- INSTRUCTIONS FOR THE TASK: Render the lines of each item below as a JSON list of strings, one string per line, with blank lines omitted and the pictures left out.

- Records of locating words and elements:

>>>

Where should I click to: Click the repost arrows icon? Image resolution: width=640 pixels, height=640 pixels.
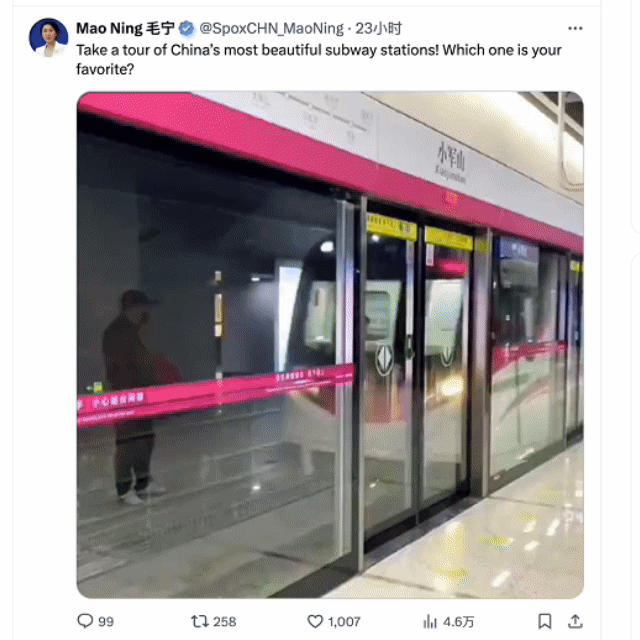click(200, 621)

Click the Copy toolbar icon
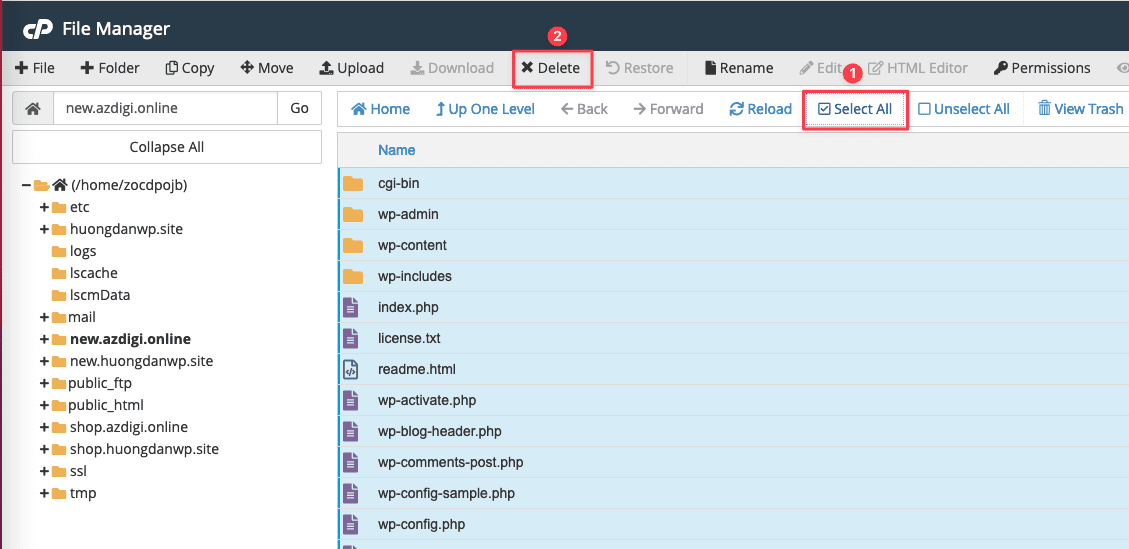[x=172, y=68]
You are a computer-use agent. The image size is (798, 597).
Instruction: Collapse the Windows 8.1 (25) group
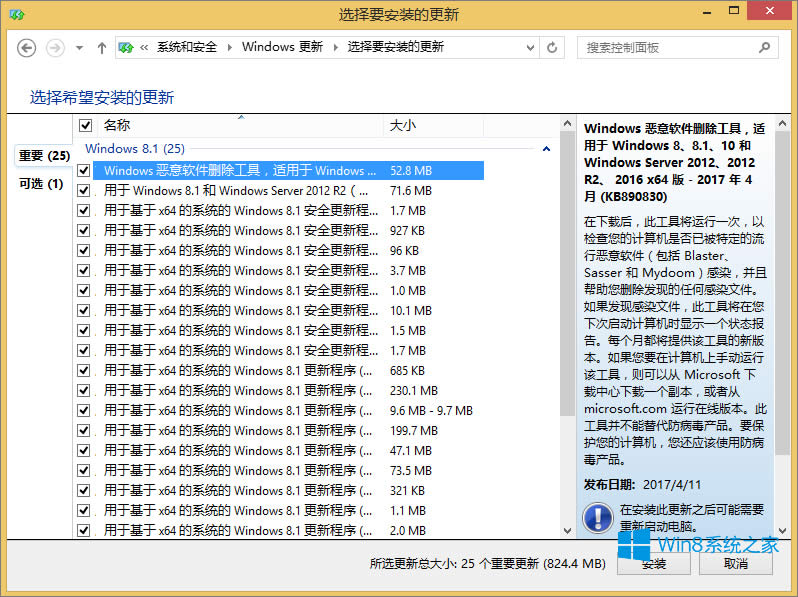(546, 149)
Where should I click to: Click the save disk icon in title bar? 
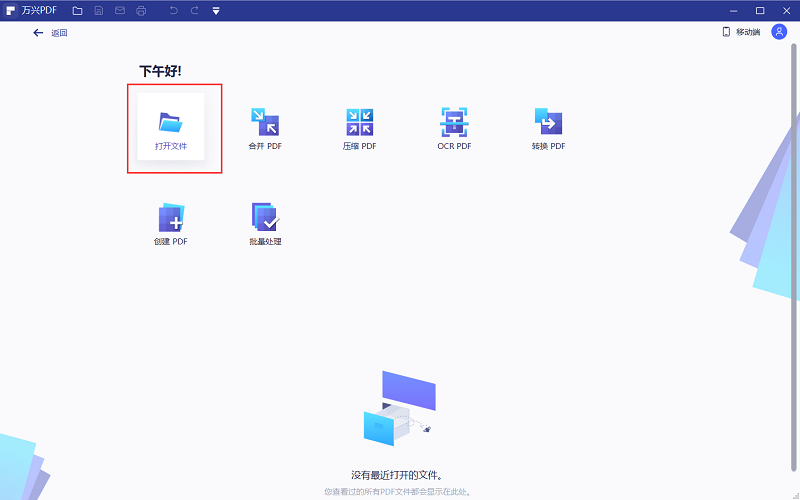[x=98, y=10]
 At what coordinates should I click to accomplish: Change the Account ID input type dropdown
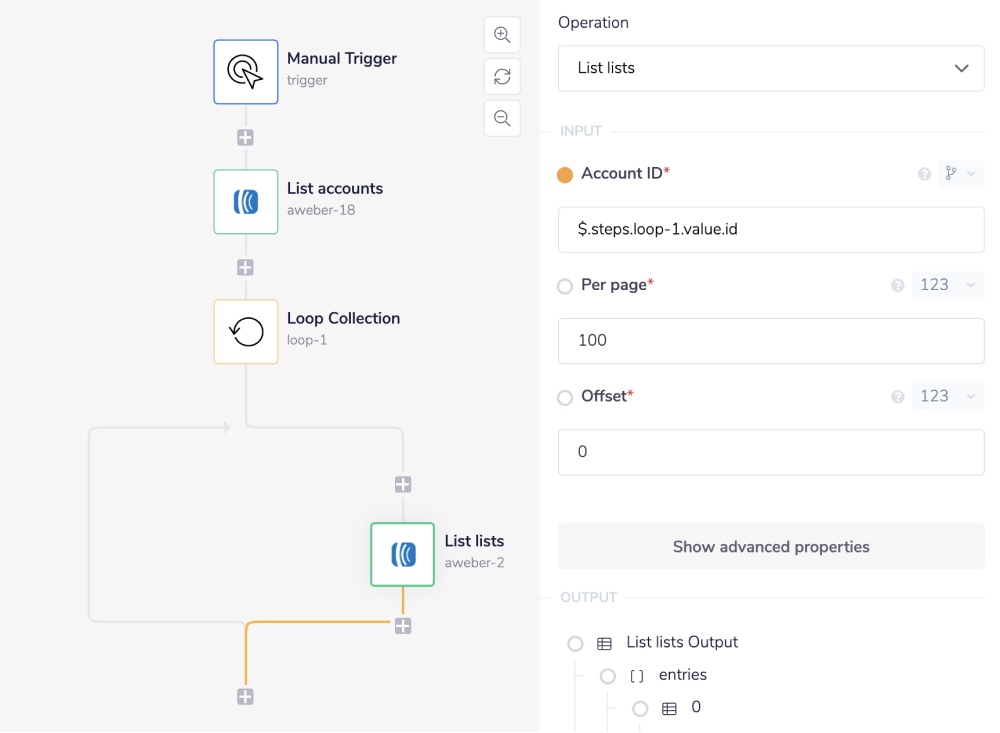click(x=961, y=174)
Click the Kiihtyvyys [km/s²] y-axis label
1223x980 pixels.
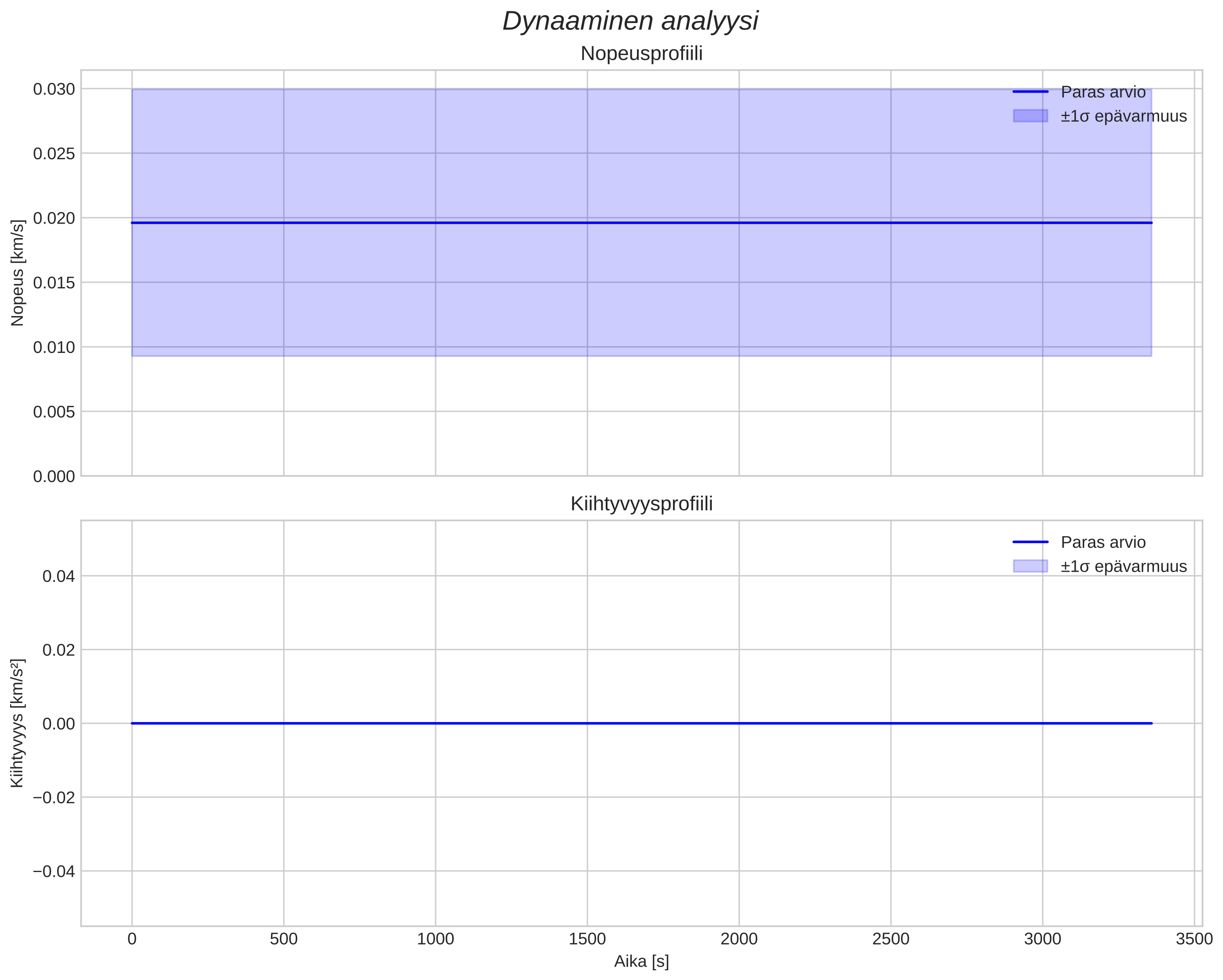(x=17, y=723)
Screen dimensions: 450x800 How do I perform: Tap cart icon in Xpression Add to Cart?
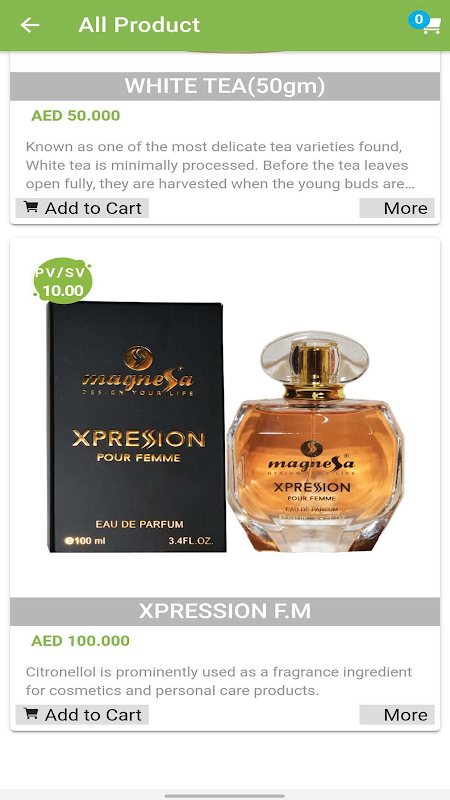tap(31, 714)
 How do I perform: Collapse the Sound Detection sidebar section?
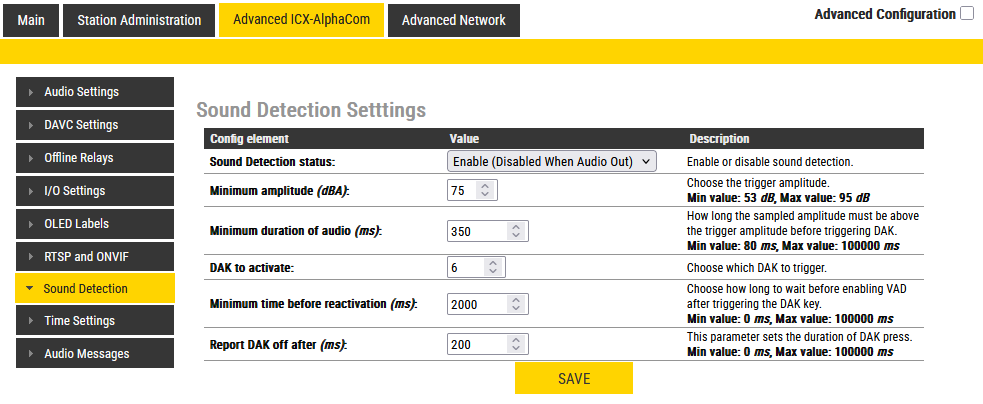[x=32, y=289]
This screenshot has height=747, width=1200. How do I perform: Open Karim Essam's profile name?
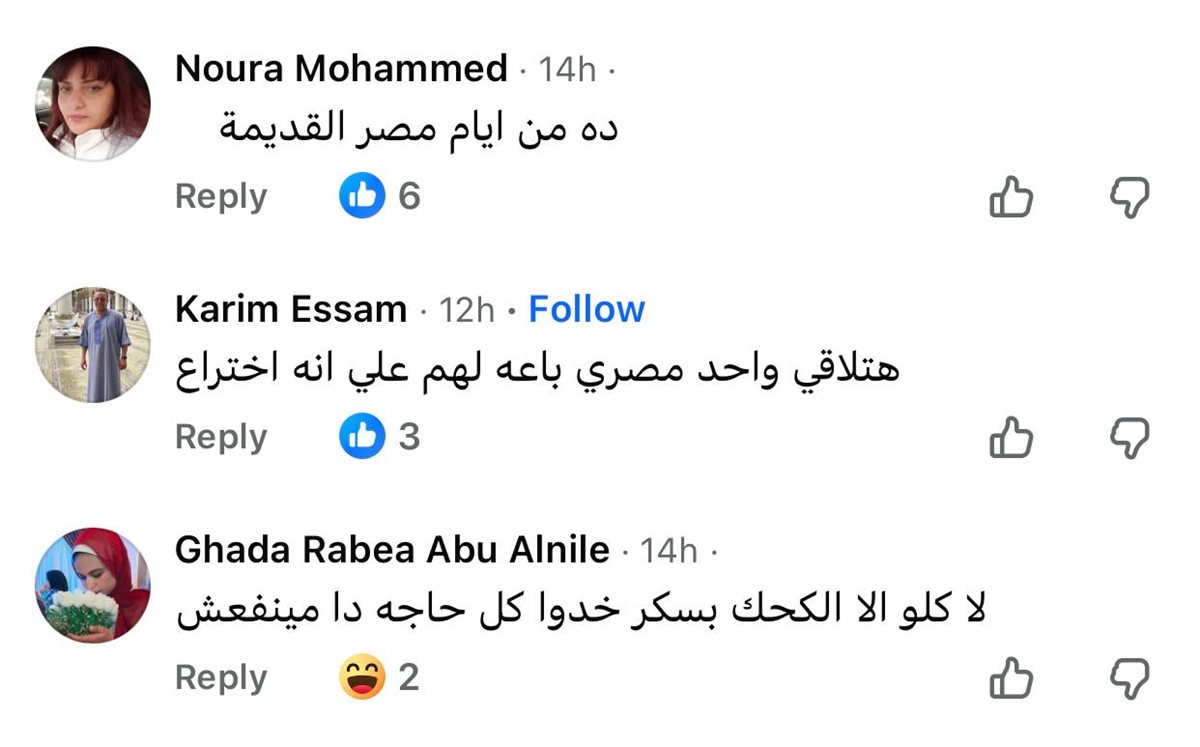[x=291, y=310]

<<<

- FULL ANSWER:
[
  "Where should I click to: Click the repost arrows icon? Image resolution: width=640 pixels, height=640 pixels.",
  "click(200, 621)",
  "Click the Copy toolbar icon",
  "[x=172, y=68]",
  "You are a computer-use agent. The image size is (798, 597).",
  "Instruction: Collapse the Windows 8.1 (25) group",
  "(546, 149)",
  "Where should I click to: Click the save disk icon in title bar? ",
  "[x=98, y=10]",
  " At what coordinates should I click to accomplish: Change the Account ID input type dropdown",
  "click(x=961, y=174)",
  "Click the Kiihtyvyys [km/s²] y-axis label",
  "1223x980 pixels.",
  "(x=17, y=723)",
  "Screen dimensions: 450x800 How do I perform: Tap cart icon in Xpression Add to Cart?",
  "tap(31, 714)",
  " How do I perform: Collapse the Sound Detection sidebar section?",
  "[x=32, y=289]",
  "This screenshot has height=747, width=1200. How do I perform: Open Karim Essam's profile name?",
  "[x=291, y=310]"
]